I just read an article by Paul Lukas (http://espn.go.com/blog/playbook/fandom/post/_/id/6053/the-coolest-baseball-cards-of-the-year) about Left Field Cards (http://www.leftfieldcards.com/index.html), an art project by Amelie Mancini that consists of quirky sets of baseball card-esque postcards. I love paper culture, and I love baseball, and I love the nostalgia evoked by baseball cards (I collected them avidly as a boy), so I absolutely love these cards! Their retro style is aesthetically pleasing, and I appreciate their hand-made quality. I also like that Mancini has depicted four Mets (Keith Hernandez, Dwight Gooden, Nolan Ryan, and Kevin Mitchell) in only thirty cards.
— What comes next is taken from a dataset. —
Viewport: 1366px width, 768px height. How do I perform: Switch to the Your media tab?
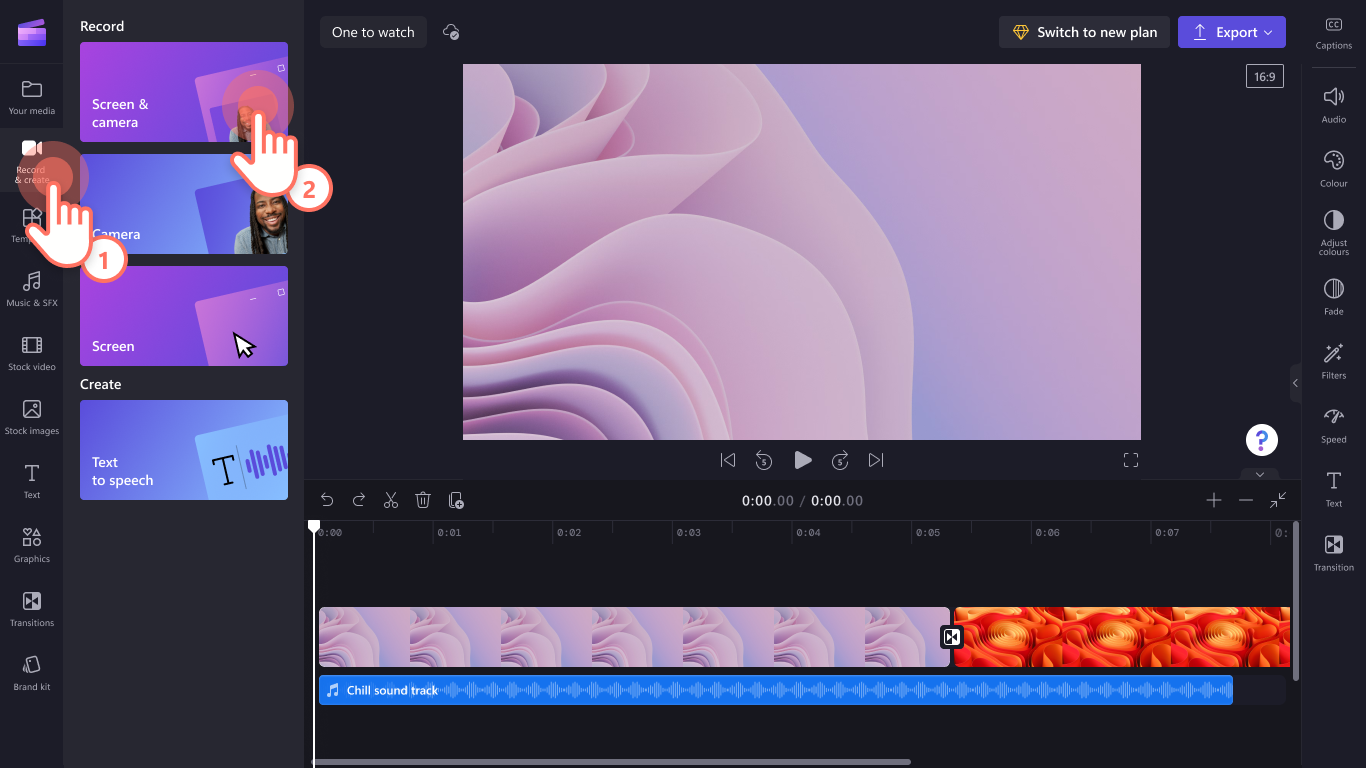click(31, 95)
But what I especially love about Left Field Cards is the inspiration for the project. Mancini’s biographical statement reads in part that
“She moved to New York in 2006 and didn’t know what a curveball was until a couple of friends took her to Shea Stadium one evening of [sic--Mancini's slight misuses of English make her story even more lovable] 2007. The Mets lost that night to the Phillies, but Amelie fell hard for America’s national pastime, becoming increasingly obsessed with the game and eventually making it one of the center themes of her work. Fascinated by baseball cards, she decided to print her own and started Left Field Cards in 2011.”
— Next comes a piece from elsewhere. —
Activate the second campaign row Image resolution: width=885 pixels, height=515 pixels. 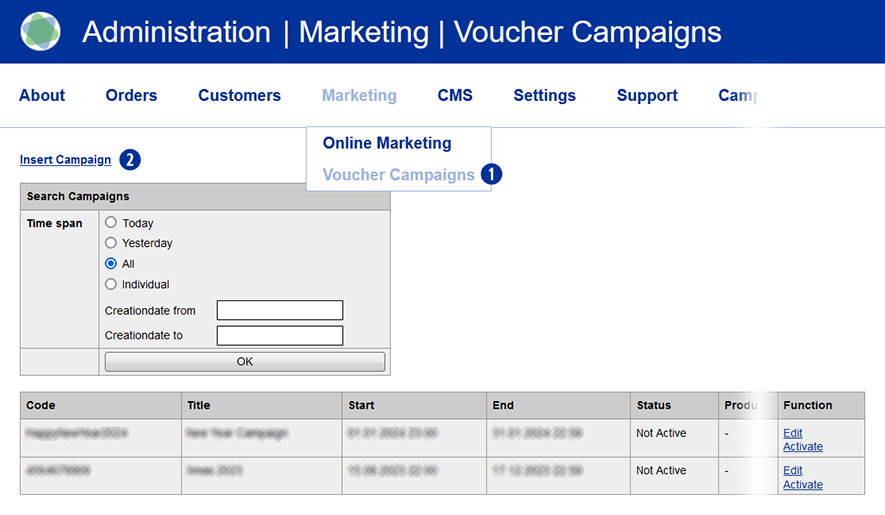(803, 485)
I am always drawn to stories of people’s obsessions, and I think that the tale of Mancini’s discovery of baseball is beautiful (Lukas’s article gives further details). For many years as a teenager and younger adult I was jealous of stories like hers, of people who just had a passion grip them completely and let it become Their Thing. I wanted the same kind of experience; I was obsessed with finding an obsession (Sorry! I couldn’t help myself.). It took me way too long to realize that I already had an obsession–books, both reading and collecting them. So now I worry about cultivating my obsession instead of acquiring one, but I still find stories of other people’s obsessions powerful. It feels like we are part of a club, that even if I know nothing about the subject of someone else’s obsession, I know a little something about them and how they feel. There is a sense of community that forms via these stories, and making connections to one another is one of the essential aspects of living a satisfying life.